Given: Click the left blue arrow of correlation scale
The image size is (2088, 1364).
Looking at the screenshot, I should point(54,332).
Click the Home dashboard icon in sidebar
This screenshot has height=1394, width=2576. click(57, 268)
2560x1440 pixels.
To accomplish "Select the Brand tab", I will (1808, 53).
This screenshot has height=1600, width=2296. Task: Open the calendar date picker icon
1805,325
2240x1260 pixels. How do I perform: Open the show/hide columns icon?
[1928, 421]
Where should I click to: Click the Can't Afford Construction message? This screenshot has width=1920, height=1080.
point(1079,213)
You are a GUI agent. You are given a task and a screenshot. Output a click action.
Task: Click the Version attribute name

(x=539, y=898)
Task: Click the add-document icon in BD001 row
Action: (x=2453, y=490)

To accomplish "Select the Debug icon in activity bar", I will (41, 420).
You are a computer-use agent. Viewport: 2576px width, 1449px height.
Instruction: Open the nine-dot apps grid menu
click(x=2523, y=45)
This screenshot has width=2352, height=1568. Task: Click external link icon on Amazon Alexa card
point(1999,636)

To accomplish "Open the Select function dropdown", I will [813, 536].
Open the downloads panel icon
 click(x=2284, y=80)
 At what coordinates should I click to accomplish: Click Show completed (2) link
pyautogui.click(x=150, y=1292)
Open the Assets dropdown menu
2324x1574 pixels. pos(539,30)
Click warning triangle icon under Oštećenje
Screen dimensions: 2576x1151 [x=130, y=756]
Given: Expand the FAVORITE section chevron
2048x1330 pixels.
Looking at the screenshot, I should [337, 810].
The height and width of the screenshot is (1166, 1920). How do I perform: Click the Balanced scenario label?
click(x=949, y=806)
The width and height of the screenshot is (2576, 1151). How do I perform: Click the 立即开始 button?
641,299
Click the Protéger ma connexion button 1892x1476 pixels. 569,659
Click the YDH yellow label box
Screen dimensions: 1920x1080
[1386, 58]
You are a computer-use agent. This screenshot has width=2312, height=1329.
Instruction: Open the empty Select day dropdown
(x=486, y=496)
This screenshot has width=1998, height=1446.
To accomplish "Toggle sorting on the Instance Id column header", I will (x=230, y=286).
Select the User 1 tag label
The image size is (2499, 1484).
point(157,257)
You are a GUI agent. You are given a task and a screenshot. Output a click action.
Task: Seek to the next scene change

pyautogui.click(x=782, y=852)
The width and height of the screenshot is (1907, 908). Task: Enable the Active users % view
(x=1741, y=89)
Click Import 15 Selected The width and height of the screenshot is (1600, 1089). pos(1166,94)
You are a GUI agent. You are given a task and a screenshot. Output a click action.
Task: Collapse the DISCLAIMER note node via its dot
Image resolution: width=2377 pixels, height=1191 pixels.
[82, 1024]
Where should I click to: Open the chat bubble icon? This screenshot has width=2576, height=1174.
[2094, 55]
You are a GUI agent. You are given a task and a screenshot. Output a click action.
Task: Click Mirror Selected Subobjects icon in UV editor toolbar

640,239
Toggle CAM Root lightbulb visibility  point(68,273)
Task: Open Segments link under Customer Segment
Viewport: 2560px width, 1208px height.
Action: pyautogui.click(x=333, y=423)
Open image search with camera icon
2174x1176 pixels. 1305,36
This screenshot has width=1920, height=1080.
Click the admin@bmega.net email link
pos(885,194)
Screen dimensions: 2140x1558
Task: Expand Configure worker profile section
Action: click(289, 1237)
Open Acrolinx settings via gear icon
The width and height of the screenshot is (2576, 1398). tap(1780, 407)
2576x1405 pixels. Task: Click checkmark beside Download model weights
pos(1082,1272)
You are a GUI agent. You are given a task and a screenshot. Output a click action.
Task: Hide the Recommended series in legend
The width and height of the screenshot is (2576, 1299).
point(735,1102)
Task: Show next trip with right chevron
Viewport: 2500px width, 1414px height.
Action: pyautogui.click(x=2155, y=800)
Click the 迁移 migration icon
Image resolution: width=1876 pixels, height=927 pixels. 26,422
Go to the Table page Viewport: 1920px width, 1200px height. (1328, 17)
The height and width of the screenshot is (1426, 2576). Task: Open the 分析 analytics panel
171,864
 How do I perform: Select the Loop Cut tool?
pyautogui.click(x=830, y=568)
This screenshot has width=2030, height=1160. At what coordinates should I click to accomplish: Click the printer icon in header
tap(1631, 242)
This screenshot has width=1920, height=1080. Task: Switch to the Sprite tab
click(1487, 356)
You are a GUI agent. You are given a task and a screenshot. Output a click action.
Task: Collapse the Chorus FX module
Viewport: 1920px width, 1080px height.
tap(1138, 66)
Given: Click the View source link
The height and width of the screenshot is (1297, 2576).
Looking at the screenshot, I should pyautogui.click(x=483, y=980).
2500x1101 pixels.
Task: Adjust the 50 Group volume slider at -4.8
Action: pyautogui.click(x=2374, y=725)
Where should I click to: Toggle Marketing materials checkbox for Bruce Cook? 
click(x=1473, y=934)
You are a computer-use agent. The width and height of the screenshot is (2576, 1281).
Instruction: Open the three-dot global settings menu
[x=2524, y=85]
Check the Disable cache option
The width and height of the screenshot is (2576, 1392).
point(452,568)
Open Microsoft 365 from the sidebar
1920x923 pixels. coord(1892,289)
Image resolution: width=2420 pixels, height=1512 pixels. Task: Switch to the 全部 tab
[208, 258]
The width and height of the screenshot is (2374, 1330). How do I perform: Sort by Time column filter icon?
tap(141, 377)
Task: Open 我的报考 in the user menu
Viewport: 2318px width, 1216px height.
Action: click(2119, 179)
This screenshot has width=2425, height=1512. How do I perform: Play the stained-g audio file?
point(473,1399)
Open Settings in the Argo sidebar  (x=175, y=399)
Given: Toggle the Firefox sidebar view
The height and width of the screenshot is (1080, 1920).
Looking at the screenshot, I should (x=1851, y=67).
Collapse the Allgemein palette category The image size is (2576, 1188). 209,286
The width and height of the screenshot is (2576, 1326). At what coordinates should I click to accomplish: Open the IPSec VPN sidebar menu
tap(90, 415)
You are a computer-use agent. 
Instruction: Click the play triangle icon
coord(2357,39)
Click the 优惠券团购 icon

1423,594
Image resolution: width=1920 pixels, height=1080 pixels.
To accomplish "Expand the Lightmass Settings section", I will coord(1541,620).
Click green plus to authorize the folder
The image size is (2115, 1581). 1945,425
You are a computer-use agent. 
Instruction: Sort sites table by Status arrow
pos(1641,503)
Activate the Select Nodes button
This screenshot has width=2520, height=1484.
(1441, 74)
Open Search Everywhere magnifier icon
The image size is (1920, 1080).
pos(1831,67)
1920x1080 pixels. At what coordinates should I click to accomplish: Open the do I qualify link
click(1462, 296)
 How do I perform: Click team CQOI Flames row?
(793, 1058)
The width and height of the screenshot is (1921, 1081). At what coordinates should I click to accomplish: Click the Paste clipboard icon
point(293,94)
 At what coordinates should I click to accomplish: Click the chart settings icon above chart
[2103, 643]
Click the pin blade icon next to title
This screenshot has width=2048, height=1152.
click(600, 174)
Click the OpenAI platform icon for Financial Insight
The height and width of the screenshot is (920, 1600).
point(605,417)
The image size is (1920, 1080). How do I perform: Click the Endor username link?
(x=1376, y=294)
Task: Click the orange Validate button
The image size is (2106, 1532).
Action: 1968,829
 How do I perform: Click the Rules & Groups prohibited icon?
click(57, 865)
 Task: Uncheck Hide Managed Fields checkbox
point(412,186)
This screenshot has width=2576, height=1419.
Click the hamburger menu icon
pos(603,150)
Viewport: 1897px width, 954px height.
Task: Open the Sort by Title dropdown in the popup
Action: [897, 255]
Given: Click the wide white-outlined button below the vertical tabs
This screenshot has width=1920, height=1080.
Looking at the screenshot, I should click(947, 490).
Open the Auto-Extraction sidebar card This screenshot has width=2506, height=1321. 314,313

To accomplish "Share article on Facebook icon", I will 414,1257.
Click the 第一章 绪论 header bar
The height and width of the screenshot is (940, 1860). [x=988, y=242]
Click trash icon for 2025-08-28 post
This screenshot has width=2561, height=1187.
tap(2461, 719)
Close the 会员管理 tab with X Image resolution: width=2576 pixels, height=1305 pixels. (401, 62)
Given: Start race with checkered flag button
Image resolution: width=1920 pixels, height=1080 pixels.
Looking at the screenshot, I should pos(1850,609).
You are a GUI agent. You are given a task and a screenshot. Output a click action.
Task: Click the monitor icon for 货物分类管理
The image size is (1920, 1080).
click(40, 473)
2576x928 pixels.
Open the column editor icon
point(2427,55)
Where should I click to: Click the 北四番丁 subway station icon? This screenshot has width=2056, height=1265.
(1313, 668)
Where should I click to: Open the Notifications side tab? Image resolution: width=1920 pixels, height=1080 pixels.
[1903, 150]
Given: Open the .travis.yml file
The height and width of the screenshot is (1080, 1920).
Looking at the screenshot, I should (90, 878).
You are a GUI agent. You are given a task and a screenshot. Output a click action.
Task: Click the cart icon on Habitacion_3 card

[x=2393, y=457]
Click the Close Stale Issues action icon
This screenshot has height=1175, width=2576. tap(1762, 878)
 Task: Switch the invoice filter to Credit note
- - - - -
### Your objective
Starting at the line that holds "Open the Auto-Extraction", set down each line exactly through the last line of the records above, and no others.

### Exercise solution
Open the Auto-Extraction sidebar card This screenshot has width=2506, height=1321. 314,313

To accomplish "Share article on Facebook icon", I will 414,1257.
Click the 第一章 绪论 header bar
The height and width of the screenshot is (940, 1860). [x=988, y=242]
Click trash icon for 2025-08-28 post
This screenshot has width=2561, height=1187.
tap(2461, 719)
Close the 会员管理 tab with X Image resolution: width=2576 pixels, height=1305 pixels. (401, 62)
Given: Start race with checkered flag button
Image resolution: width=1920 pixels, height=1080 pixels.
Looking at the screenshot, I should pos(1850,609).
You are a GUI agent. You are given a task and a screenshot. Output a click action.
Task: Click the monitor icon for 货物分类管理
The image size is (1920, 1080).
click(40, 473)
2576x928 pixels.
Open the column editor icon
point(2427,55)
Where should I click to: Click the 北四番丁 subway station icon? This screenshot has width=2056, height=1265.
(1313, 668)
Where should I click to: Open the Notifications side tab? Image resolution: width=1920 pixels, height=1080 pixels.
[1903, 150]
Given: Open the .travis.yml file
The height and width of the screenshot is (1080, 1920).
Looking at the screenshot, I should (90, 878).
You are a GUI agent. You are given a task and a screenshot. Output a click action.
Task: Click the cart icon on Habitacion_3 card

[x=2393, y=457]
Click the Close Stale Issues action icon
This screenshot has height=1175, width=2576. tap(1762, 878)
 Task: Switch the invoice filter to Credit note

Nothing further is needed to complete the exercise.